### Work instructions
Arrange everything from the line that contains "Given: Click Ugrás az oldalra for Anessis" down to the line that contains "coord(638,155)" as a Markdown table with the columns Row and Line, leaving out blank lines.
## BEGIN Data provided
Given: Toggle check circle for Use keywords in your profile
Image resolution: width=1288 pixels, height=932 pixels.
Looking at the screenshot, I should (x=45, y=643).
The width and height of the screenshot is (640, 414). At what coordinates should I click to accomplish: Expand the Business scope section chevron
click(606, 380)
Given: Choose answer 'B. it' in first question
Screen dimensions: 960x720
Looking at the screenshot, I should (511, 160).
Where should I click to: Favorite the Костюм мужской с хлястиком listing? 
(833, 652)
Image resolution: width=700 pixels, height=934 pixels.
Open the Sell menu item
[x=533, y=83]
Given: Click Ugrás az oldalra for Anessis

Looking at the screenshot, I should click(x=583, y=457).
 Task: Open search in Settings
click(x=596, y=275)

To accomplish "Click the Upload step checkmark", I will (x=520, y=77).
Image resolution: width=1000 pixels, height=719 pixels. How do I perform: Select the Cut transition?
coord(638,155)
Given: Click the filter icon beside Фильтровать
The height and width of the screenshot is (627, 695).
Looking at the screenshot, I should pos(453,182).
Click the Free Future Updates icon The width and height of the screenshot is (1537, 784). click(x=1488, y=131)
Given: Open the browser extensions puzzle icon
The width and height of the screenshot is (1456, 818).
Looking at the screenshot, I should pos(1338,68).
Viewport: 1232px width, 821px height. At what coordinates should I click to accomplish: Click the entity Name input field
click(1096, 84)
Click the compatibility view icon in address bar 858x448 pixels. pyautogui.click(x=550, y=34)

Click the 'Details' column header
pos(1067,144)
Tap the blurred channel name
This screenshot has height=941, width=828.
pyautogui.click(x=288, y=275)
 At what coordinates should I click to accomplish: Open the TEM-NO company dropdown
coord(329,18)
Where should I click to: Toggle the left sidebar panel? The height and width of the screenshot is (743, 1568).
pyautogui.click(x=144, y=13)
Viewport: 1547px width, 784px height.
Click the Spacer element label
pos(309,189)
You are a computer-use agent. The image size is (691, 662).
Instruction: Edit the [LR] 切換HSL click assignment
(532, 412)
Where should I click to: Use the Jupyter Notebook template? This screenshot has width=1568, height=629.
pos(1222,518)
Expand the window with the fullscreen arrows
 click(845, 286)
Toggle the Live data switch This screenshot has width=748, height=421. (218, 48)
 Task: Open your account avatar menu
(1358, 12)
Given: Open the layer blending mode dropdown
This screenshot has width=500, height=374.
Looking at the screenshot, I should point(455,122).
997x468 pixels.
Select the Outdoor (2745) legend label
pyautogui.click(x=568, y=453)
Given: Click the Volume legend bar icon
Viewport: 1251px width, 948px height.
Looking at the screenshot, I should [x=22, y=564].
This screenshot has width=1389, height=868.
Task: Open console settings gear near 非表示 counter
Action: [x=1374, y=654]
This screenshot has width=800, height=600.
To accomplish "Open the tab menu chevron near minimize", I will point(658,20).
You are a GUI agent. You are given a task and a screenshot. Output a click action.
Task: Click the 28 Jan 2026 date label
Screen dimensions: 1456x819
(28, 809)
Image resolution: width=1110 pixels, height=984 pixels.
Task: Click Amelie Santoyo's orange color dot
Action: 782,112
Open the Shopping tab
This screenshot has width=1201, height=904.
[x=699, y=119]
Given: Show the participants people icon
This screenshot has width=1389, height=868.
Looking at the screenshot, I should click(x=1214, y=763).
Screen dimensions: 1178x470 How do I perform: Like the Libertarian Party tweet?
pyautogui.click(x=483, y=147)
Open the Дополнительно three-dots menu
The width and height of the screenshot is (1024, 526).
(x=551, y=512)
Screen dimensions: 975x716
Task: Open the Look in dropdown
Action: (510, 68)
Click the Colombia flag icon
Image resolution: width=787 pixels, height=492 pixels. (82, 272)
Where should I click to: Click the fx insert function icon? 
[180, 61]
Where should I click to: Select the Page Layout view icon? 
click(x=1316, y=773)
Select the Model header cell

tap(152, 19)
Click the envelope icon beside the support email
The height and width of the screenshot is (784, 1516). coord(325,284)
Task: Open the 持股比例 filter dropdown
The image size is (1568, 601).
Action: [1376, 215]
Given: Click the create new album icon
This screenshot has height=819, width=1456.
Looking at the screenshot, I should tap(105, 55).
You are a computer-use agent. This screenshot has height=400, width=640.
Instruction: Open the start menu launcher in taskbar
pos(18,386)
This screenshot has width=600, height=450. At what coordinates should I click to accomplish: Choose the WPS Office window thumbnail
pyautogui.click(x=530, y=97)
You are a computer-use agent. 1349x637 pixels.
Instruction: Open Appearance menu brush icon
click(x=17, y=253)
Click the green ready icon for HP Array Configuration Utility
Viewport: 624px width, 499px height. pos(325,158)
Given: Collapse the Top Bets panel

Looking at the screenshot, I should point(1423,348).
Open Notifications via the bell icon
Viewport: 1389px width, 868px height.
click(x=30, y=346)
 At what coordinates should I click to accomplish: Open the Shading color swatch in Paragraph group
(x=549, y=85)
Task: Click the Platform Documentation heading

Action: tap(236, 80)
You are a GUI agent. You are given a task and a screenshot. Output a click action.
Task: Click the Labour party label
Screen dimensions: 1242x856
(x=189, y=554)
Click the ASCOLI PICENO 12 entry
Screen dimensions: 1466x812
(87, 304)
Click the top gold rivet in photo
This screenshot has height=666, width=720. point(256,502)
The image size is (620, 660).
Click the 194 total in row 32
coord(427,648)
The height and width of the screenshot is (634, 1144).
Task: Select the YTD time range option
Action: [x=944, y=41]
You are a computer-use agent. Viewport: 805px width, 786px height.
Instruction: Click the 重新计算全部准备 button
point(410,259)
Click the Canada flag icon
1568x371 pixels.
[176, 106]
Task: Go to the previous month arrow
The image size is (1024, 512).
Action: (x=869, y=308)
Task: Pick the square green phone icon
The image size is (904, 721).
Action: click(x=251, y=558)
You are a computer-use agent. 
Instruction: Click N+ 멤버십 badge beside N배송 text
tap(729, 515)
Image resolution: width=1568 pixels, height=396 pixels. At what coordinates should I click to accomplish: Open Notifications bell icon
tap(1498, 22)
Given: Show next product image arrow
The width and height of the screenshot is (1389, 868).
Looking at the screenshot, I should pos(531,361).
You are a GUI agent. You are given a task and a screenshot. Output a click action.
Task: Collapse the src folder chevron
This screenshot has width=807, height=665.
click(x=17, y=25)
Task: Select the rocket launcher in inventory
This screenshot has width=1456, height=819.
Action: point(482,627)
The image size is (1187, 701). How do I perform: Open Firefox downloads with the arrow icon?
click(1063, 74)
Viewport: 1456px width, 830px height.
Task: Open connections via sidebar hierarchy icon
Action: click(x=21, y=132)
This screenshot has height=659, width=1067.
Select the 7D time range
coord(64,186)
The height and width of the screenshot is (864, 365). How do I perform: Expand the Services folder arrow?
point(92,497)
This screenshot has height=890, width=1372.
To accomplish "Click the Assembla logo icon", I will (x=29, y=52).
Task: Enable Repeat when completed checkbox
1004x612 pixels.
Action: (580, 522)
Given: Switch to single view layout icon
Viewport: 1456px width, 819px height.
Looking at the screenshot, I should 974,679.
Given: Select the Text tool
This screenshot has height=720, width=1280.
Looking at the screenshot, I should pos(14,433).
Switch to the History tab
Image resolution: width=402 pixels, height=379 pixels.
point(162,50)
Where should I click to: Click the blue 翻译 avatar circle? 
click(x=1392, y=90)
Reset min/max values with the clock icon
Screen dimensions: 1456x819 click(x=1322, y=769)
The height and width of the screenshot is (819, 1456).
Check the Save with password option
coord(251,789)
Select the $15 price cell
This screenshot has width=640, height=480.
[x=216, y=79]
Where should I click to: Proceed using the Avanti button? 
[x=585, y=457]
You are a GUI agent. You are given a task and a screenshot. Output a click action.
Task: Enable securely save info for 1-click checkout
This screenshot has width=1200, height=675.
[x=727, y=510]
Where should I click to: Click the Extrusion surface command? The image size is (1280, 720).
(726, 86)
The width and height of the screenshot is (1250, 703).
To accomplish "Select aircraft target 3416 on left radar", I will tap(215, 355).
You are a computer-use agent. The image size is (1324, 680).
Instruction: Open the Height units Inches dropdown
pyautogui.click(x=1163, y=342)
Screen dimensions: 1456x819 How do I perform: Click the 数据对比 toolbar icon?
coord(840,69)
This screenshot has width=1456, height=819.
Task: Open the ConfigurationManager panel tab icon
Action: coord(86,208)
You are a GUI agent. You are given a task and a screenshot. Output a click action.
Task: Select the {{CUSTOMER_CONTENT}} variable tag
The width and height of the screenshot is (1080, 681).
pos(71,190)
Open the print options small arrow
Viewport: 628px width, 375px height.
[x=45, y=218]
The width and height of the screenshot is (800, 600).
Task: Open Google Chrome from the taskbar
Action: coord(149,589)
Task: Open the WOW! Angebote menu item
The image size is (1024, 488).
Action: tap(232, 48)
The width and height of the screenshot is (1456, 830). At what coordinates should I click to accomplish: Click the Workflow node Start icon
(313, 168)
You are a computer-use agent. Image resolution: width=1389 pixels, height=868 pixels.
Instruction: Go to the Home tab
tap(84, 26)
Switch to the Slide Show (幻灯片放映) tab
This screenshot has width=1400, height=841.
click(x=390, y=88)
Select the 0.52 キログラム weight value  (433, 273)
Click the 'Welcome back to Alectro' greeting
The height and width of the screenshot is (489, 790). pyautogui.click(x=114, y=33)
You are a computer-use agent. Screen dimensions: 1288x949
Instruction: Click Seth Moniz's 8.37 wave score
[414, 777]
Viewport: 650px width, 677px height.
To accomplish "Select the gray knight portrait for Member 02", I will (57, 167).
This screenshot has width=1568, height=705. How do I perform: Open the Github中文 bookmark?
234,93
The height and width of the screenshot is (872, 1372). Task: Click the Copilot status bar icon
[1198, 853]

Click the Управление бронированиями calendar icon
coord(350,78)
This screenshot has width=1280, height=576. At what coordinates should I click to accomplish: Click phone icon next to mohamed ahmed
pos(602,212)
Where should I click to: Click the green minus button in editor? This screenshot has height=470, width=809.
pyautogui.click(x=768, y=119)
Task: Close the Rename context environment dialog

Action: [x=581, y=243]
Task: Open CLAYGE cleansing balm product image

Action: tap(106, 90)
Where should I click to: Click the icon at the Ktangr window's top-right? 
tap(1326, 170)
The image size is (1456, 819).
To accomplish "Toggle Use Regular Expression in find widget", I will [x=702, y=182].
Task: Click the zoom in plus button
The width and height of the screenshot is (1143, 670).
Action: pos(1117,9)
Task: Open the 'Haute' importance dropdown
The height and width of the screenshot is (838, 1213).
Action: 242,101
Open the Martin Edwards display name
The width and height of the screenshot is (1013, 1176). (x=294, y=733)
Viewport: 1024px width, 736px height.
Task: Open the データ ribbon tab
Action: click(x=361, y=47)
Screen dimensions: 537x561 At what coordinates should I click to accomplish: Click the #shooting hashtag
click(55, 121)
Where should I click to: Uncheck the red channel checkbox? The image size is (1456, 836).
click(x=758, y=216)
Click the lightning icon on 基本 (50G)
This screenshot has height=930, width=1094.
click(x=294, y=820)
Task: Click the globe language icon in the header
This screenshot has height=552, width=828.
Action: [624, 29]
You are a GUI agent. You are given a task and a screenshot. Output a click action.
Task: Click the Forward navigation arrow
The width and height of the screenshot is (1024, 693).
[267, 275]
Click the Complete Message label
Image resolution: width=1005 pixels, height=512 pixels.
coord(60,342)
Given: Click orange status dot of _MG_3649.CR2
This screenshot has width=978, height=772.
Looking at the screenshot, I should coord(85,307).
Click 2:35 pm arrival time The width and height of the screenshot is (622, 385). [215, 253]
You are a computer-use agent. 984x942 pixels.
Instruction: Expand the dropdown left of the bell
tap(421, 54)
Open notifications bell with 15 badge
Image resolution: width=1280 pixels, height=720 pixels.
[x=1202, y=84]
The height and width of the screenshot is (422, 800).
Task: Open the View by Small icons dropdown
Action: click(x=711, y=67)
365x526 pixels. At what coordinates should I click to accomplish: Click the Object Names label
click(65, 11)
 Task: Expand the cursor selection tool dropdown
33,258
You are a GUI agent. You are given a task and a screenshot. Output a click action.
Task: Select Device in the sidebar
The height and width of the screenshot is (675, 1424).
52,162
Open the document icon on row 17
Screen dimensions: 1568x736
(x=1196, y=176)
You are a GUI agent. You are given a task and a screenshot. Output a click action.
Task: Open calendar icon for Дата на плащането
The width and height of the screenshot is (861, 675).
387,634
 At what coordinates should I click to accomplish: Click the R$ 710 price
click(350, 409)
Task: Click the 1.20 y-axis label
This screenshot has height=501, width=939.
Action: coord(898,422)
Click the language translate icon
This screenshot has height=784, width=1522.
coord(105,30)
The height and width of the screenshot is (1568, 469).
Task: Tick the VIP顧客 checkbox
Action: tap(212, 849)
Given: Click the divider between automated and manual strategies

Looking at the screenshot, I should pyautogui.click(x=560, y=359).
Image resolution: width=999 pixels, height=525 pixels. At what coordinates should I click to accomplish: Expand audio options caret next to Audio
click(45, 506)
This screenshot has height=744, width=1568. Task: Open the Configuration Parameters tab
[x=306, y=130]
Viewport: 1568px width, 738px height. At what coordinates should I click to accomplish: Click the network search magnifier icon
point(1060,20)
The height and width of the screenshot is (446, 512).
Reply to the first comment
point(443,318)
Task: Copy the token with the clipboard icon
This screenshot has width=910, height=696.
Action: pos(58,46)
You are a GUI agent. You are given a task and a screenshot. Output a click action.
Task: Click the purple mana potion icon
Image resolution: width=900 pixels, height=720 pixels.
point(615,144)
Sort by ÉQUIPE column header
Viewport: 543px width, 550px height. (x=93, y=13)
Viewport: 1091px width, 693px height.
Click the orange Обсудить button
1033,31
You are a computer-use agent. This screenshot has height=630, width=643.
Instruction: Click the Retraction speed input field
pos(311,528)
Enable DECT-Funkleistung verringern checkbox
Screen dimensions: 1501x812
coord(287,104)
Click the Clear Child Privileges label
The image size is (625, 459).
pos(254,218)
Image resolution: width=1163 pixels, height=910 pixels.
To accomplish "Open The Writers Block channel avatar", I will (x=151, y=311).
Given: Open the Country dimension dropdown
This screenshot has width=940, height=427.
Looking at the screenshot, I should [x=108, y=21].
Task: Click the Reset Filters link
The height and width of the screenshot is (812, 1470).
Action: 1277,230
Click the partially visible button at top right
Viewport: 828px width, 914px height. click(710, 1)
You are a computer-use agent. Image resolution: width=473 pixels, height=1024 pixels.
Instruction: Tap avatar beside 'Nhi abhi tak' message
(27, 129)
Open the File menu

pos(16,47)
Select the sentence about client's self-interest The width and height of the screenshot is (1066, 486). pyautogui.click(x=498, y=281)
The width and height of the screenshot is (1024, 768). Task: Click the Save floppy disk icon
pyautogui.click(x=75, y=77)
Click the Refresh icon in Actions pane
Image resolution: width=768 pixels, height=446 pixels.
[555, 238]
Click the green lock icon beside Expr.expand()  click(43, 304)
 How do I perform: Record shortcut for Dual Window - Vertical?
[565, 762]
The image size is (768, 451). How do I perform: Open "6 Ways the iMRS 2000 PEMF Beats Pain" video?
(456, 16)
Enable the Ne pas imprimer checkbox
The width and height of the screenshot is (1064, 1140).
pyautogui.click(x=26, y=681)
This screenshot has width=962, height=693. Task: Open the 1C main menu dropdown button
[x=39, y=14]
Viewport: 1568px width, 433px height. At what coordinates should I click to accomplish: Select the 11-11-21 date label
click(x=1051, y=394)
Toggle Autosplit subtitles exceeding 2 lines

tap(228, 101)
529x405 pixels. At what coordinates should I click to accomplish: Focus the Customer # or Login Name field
## END Data provided
### Correct response
| Row | Line |
|---|---|
| 1 | Given: Click Ugrás az oldalra for Anessis |
| 2 | Looking at the screenshot, I should click(x=583, y=457). |
| 3 |  Task: Open search in Settings |
| 4 | click(x=596, y=275) |
| 5 | To accomplish "Click the Upload step checkmark", I will (x=520, y=77). |
| 6 | Image resolution: width=1000 pixels, height=719 pixels. How do I perform: Select the Cut transition? |
| 7 | coord(638,155) |